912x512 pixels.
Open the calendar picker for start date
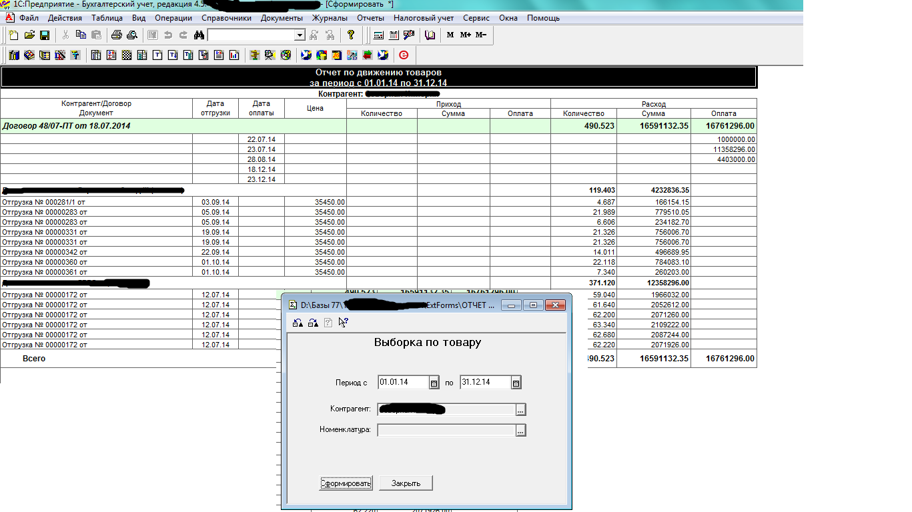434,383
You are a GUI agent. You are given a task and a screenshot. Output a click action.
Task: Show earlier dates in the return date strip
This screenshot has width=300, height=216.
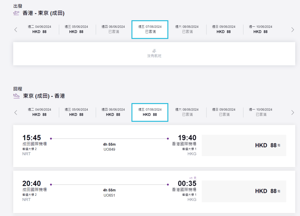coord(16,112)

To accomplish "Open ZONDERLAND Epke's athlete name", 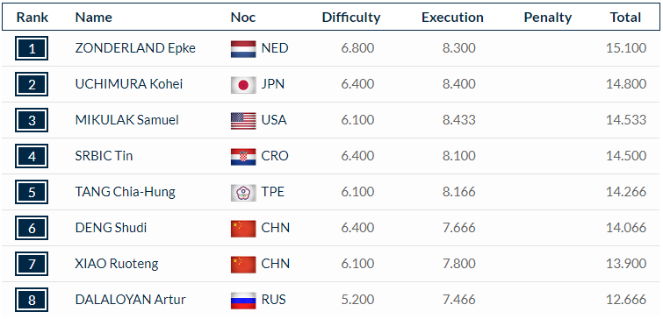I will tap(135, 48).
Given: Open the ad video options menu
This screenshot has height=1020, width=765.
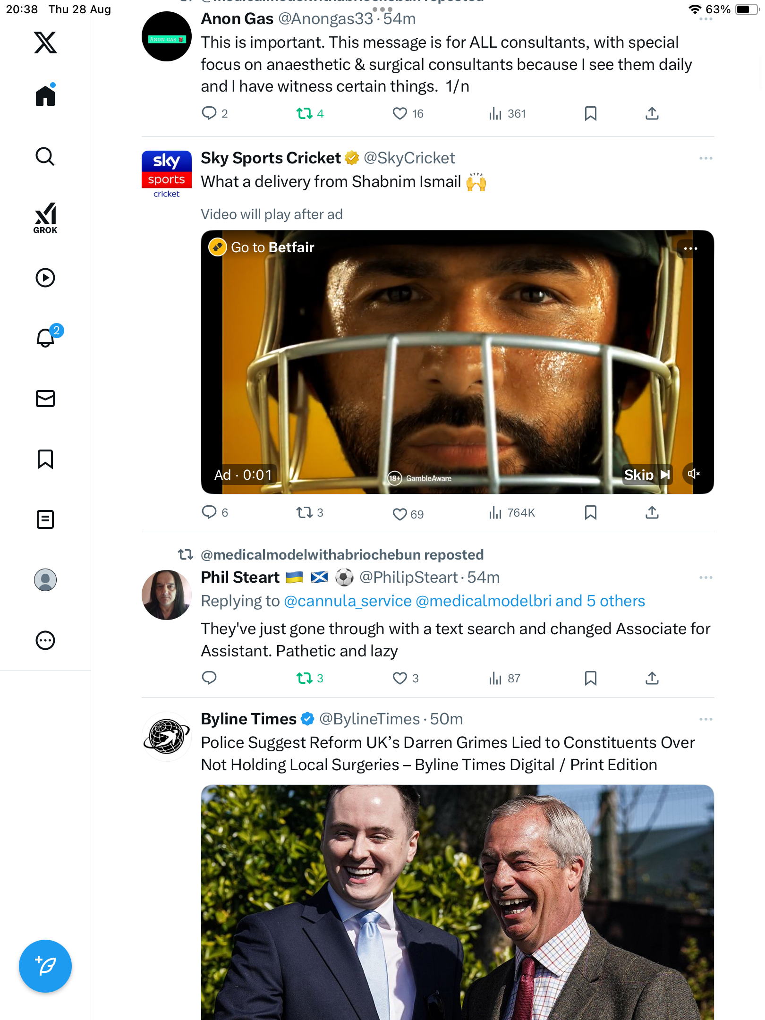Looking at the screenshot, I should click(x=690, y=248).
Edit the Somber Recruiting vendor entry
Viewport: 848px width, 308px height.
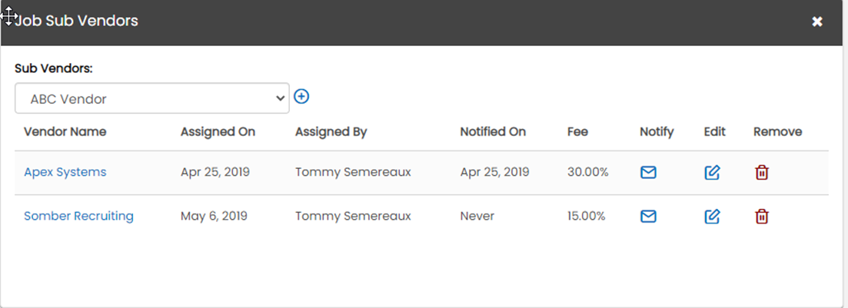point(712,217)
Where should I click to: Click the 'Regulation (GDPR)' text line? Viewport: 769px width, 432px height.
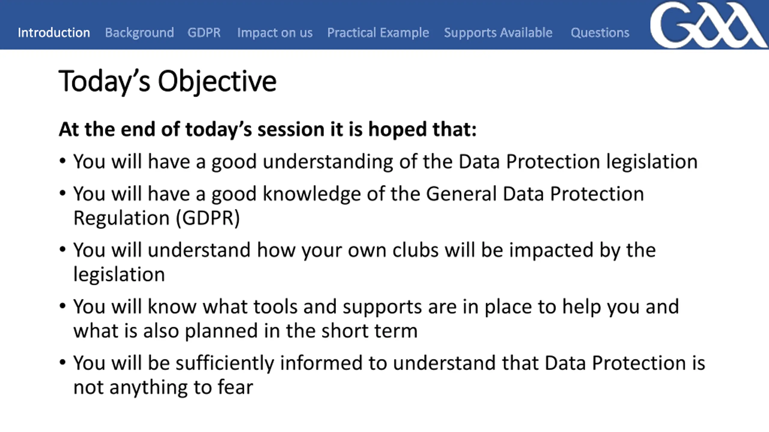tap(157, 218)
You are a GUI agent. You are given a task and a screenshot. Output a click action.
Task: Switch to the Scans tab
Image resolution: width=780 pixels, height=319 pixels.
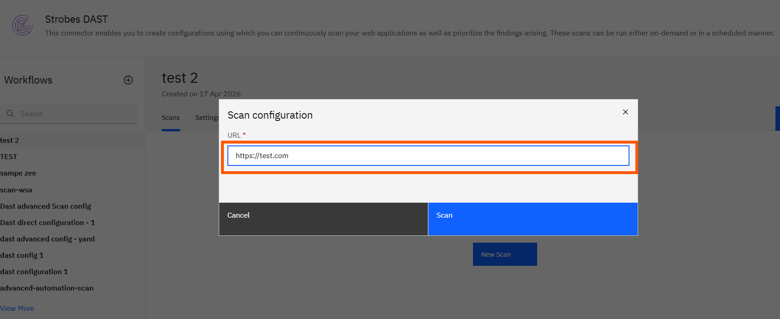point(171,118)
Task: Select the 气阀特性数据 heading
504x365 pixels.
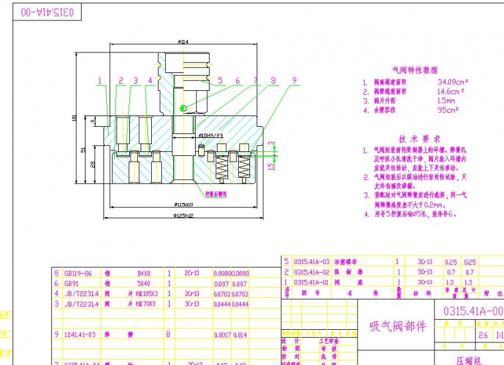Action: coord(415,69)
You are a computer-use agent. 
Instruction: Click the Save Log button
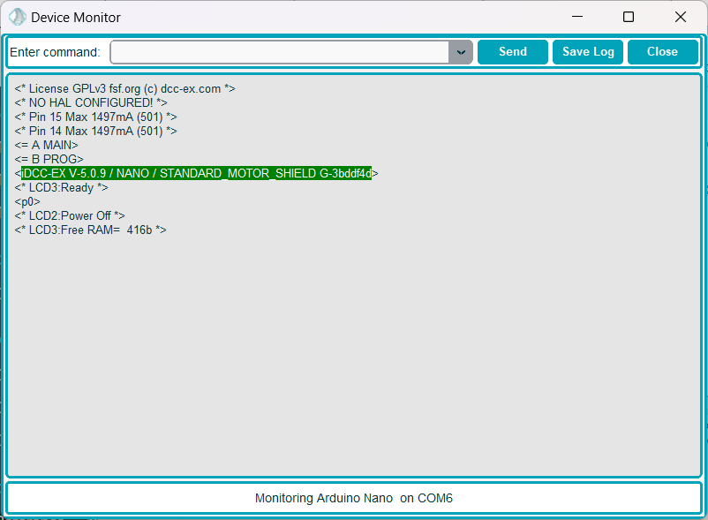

^^^^^^^^

EXERCISE DESCRIPTION: Lay out the data from the line with "Task: Select the 气阀特性数据 heading" through the end of the data as a Markdown table with the columns Row and Line, giving each line a row number and skipping blank lines. Leave the pictures out.

EXERCISE RESULT:
| Row | Line |
|---|---|
| 1 | Task: Select the 气阀特性数据 heading |
| 2 | 504x365 pixels. |
| 3 | Action: coord(415,69) |
| 4 | You are a computer-use agent.  |
| 5 | Instruction: Click the Save Log button |